“De repente, percebeu que estava flutuando. Olhou para baixo e viu o caos. Não sentiu culpa. Apenas uma inédita sensação de paz”, escreve Victor P. Viana no conto que dá nome ao livro “O homem que vomitava sapos”. Assim é a obra que o escritor e jornalista radicado em Búzios publica pela Sophia: uma coleção de textos que transitam entre a fantasia, o lirismo e o delírio. O lançamento acontece durante a Festa Literária Internacional de Paraty (Flip), na Casa Gueto.
Em seus contos, crônicas e artigos, o autor parece resumir o sentimento de quem passa a vida engolindo o absurdo do país e da rotina. Muitos deles foram publicados em O Perú Molhado, jornal satírico que circulou de 1981 a 2015 em Búzios
— Os textos não são todos contos, portanto nem todos são ficção — explica Victor. — Há relatos reais — entrevistas e reportagens produzidas para jornais em que trabalhei, a pedido dos meus editores — só que em estilo literário, onde fui desenvolvendo meu estilo de escrita. O ponto central de todas as histórias é o cotidiano, que, se tivermos um olhar atento, pode ser algo extraordinário.
Cotidiano esse, aliás, que muitas vezes aparece deformado, exagerado ou invertido, numa mistura de crítica e riso. Tome-se como exemplo esse trecho do conto O saco de bosta: “Homens, quando falam e são tidos como bosta, diz-se que bostejam. Bem, o saco de bosta bostejava de fato, de quando em vez ou de vez em quando — mais uma vez, tanto faz”.
Os cenários são do interior do estado do Rio, com destaque para a Região dos Lagos, em cidades como Cabo Frio e Búzios.
— É o meu sertão — define. — Cheguei a trabalhar nas redações tradicionais, onde a influência da internet ainda era secundária, e isso me fez circular bastante. Mas foi aqui que construí esse olhar. O papel do jornalismo na formação desses textos é fundamental.

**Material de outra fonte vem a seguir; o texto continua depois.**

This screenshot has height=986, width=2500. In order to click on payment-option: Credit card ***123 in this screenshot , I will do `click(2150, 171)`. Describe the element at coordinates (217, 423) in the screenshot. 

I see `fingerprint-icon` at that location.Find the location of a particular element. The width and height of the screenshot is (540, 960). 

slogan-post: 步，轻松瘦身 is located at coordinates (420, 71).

O conto que dá título ao livro — sobre um homem que, após engolir sapos a vida inteira, passa a vomitá-los em público — sintetiza a força simbólica da obra.
— Não exatamente há uma preocupação consciente de mostrar algum ‘tipo de Brasil’ — diz o autor. — Mas trato de temas universais por meio de personagens, inventados ou reais, que se desenrolam em espaços que reconheço — ou vivi.

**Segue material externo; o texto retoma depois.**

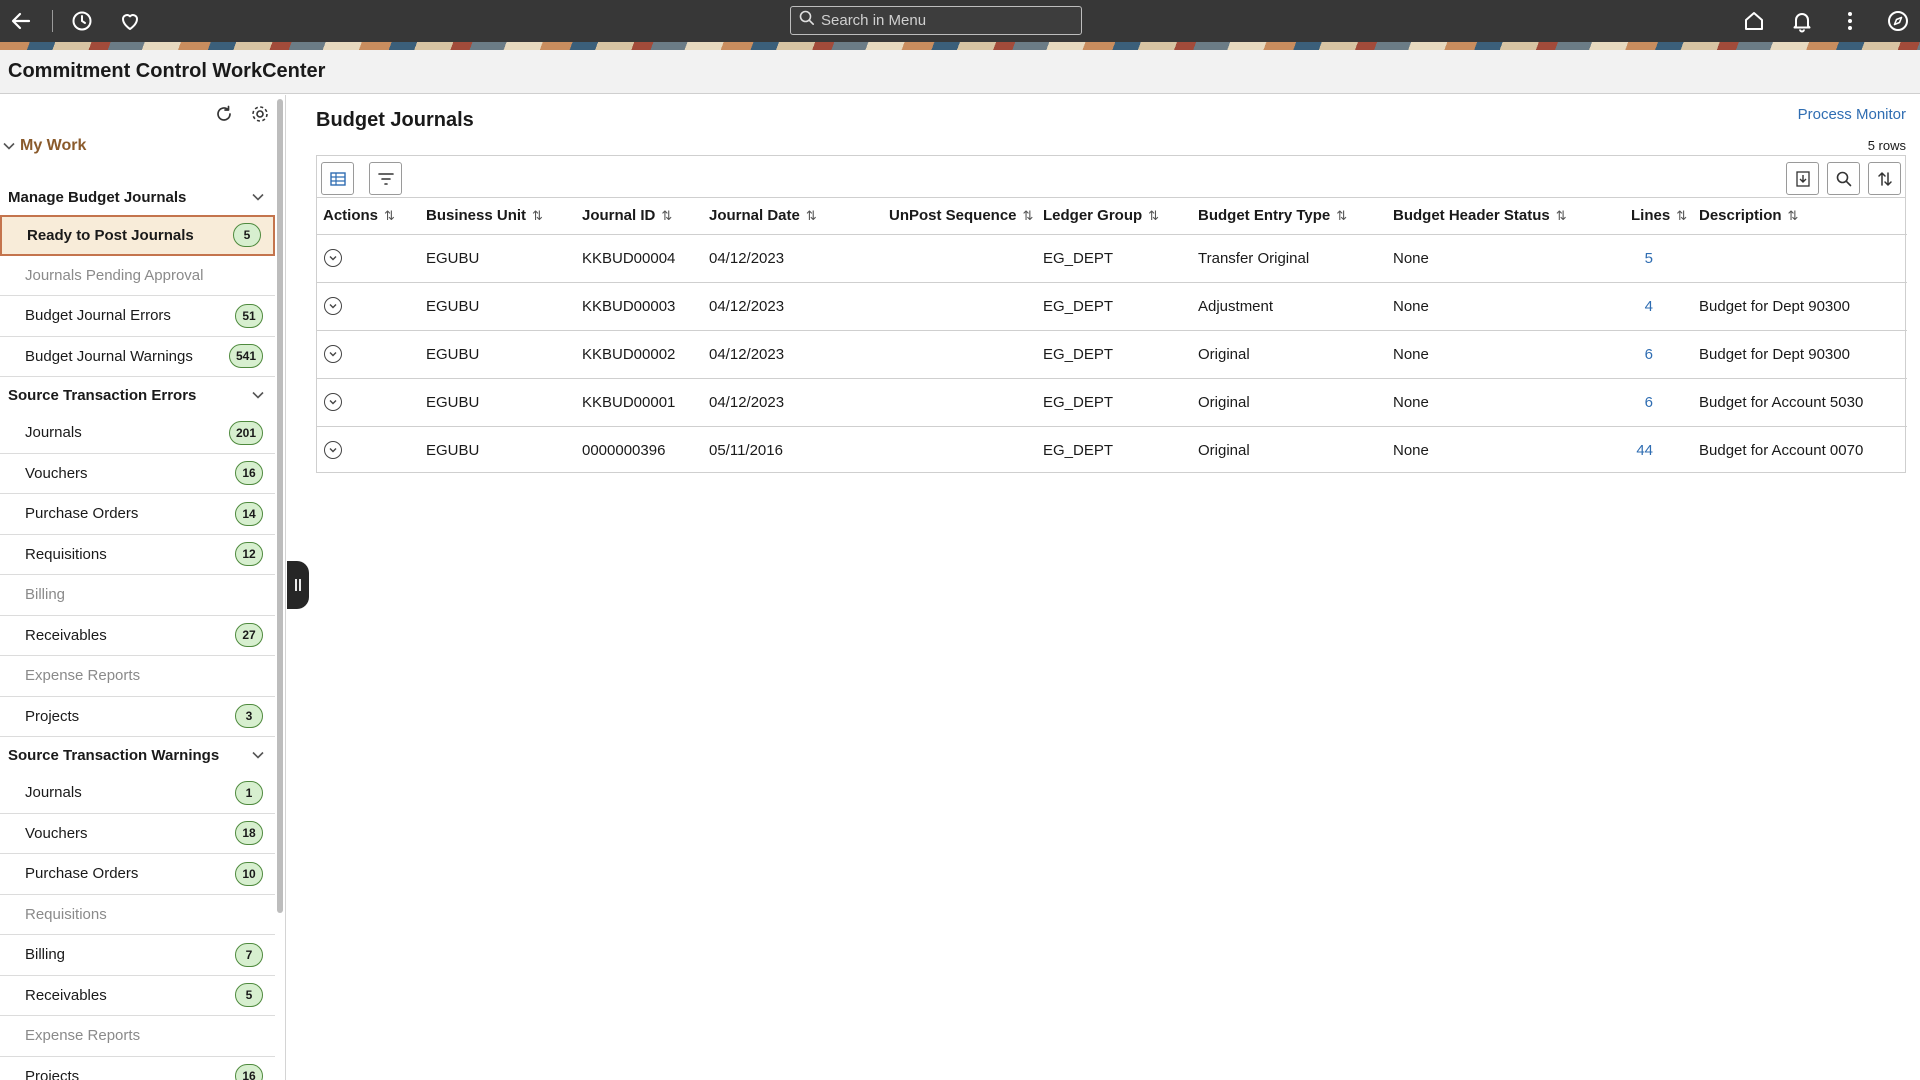 The width and height of the screenshot is (1920, 1080). I want to click on select-all-button, so click(338, 178).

É Davi Gautto, filho de Victor, quem ilustra o universo fantástico, grotesco e satírico dos textos.
— Foi emoção pura. A ideia foi do Rodrigo Cabral, editor da Sophia Editora. O Davi é um desenhista precoce e excelente — conta Victor, orgulhoso.
Já Davi diz que não foi complicado ilustrar o livro:
— É parte da minha linha de desenho. O mais legal foi ler os textos do meu pai antes. Eles fluíram naturalmente.

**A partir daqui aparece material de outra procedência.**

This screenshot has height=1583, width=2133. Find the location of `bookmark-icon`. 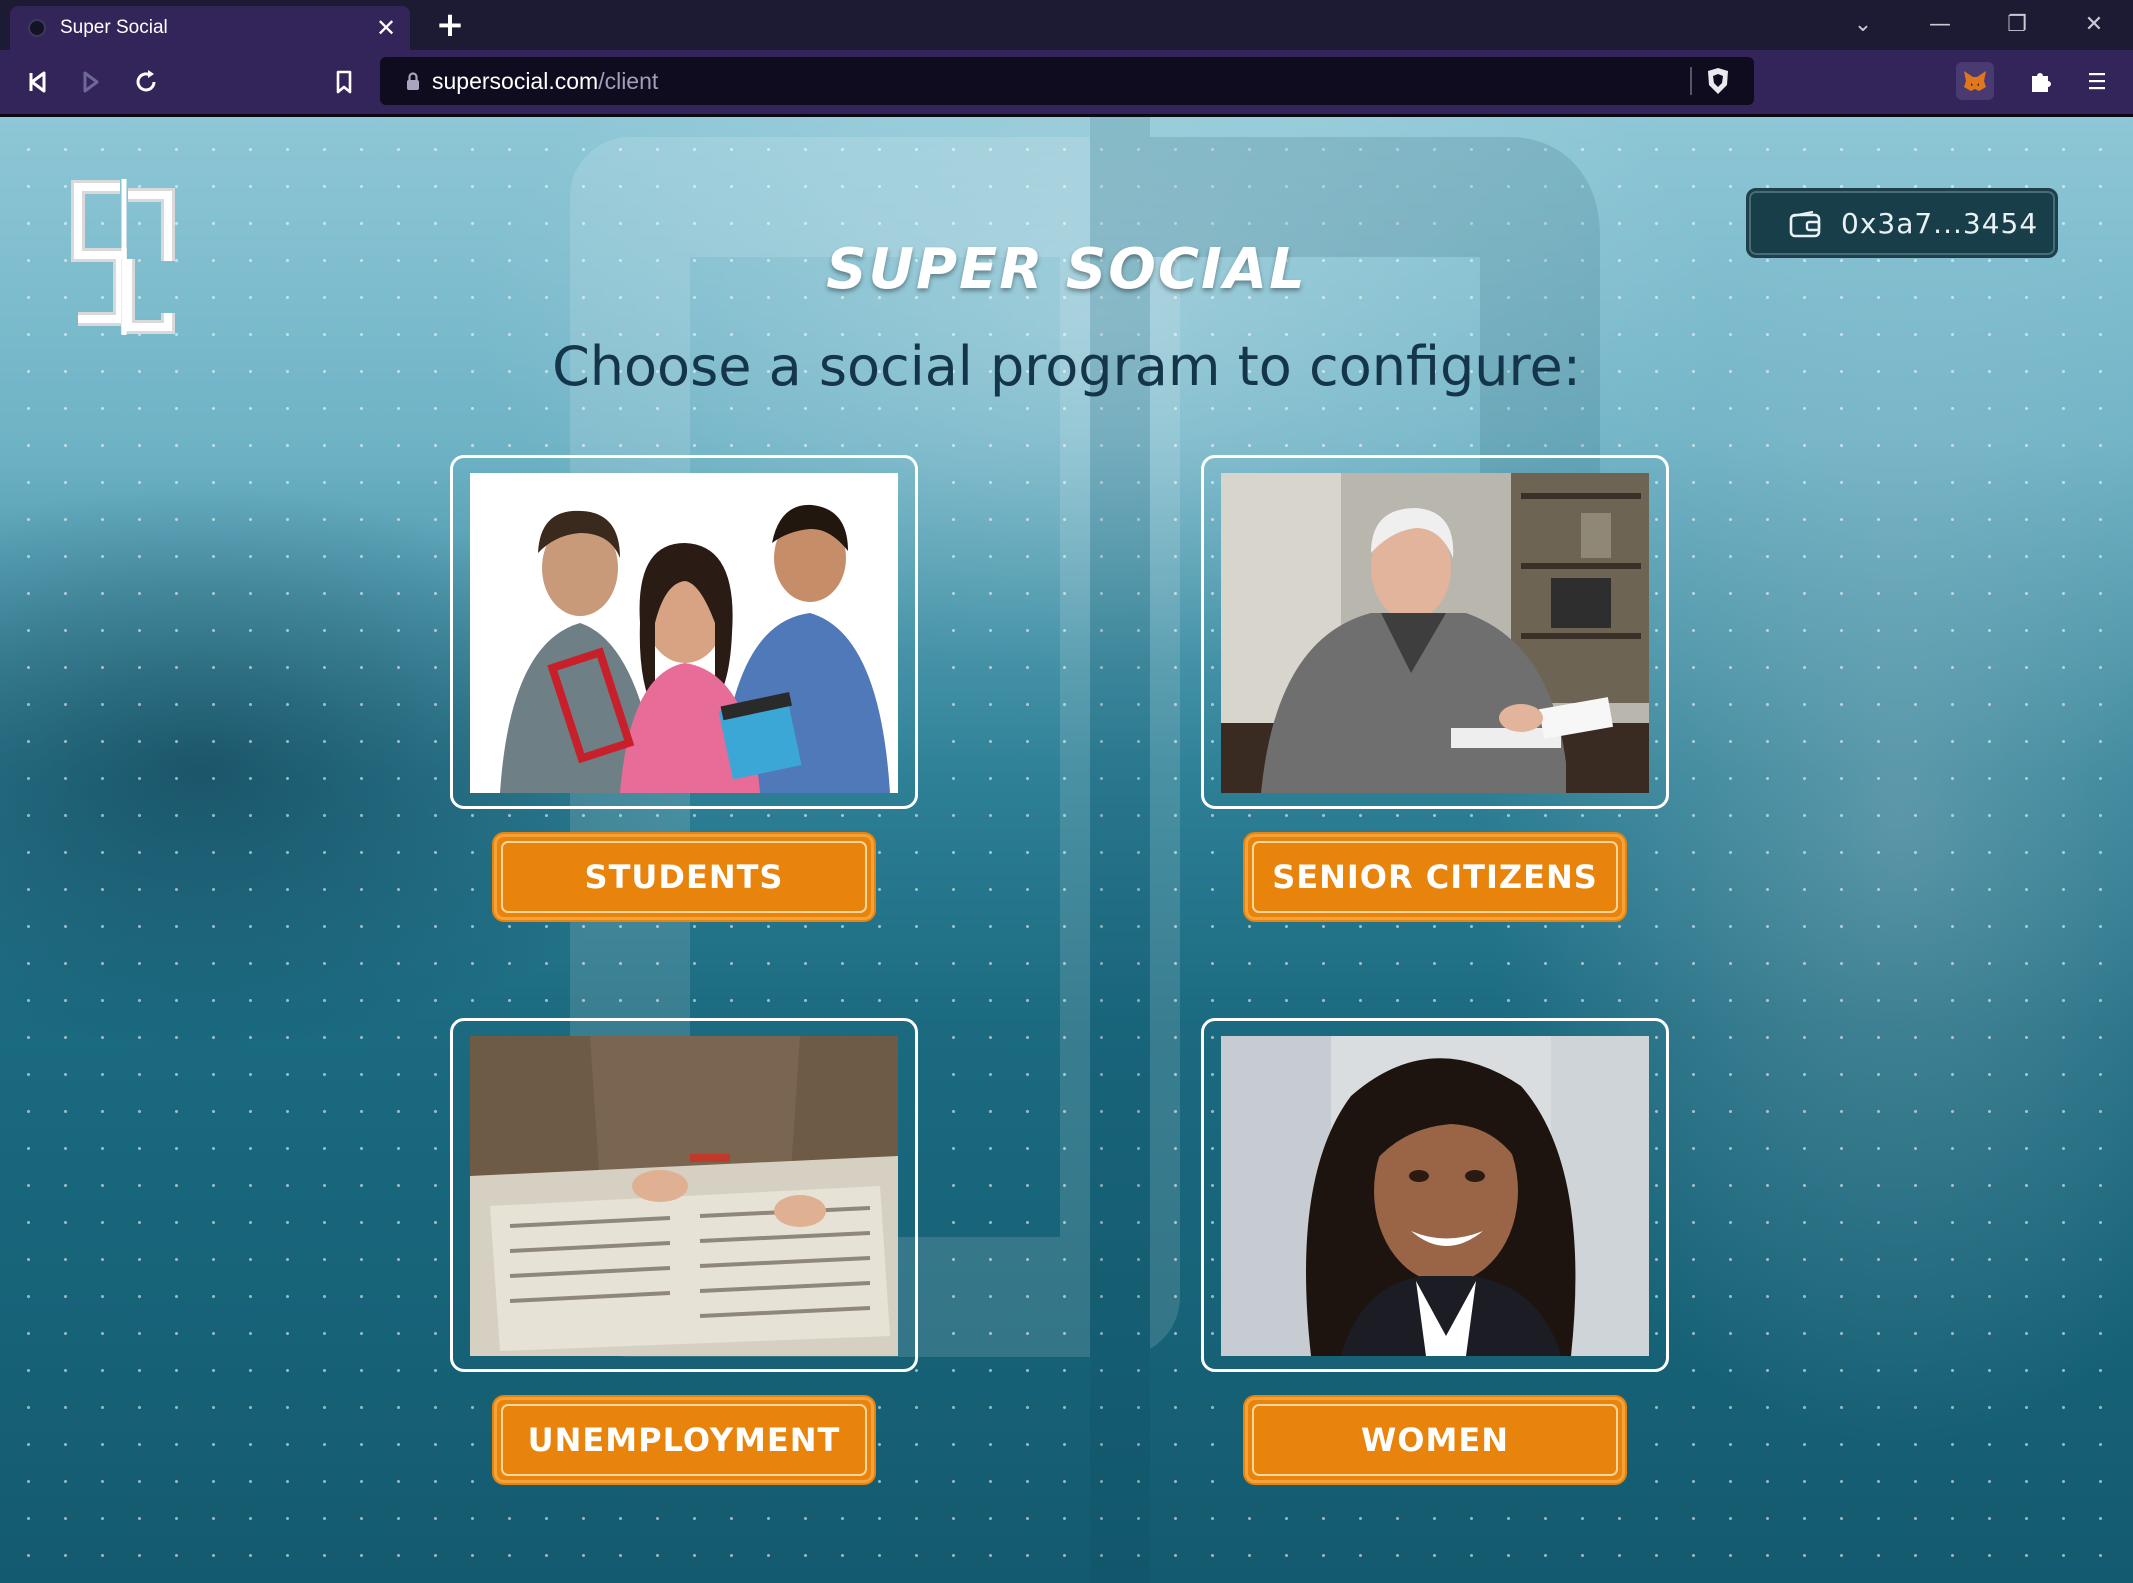

bookmark-icon is located at coordinates (344, 82).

O jovem artista de 16 anos destaca a imagem do conto-título como a mais marcante:
— Sabia que essa seria a história que serviria de chamada para toda a obra, então busquei entregar as emoções que senti ao ler.
A obra espelha bem o poder das narrativas híbridas. Tem jornalismo e invenção, memória e delírio, pavor e poesia. E talvez a única saída, mesmo, seja essa: vomitar os sapos e flutuar.
SOBRE O AUTOR
Victor P. Viana nasceu em Itaboraí, foi criado em Cachoeiras de Macacu e mora em Búzios desde 2005. Sobre sua vida nessa cidade litorânea, que enxerga como parte de uma região rica em História e histórias, diz:
— A Região dos Lagos é meu sertão.
Casado com a jornalista e escritora Camila Raupp, é pai de três meninos. É escritor, pesquisador e jornalista.
Seu último livro publicado foi A criança debaixo do guarda-chuva (2021), que conta as aventuras e desventuras de uma criança dos 13 aos 16 anos, em uma linguagem poética cuidadosamente trabalhada, que desconstrói clichês ao criar uma personagem sem gênero definido, oferecendo uma interpretação pessoal à narrativa pioneira em escrita não sexista.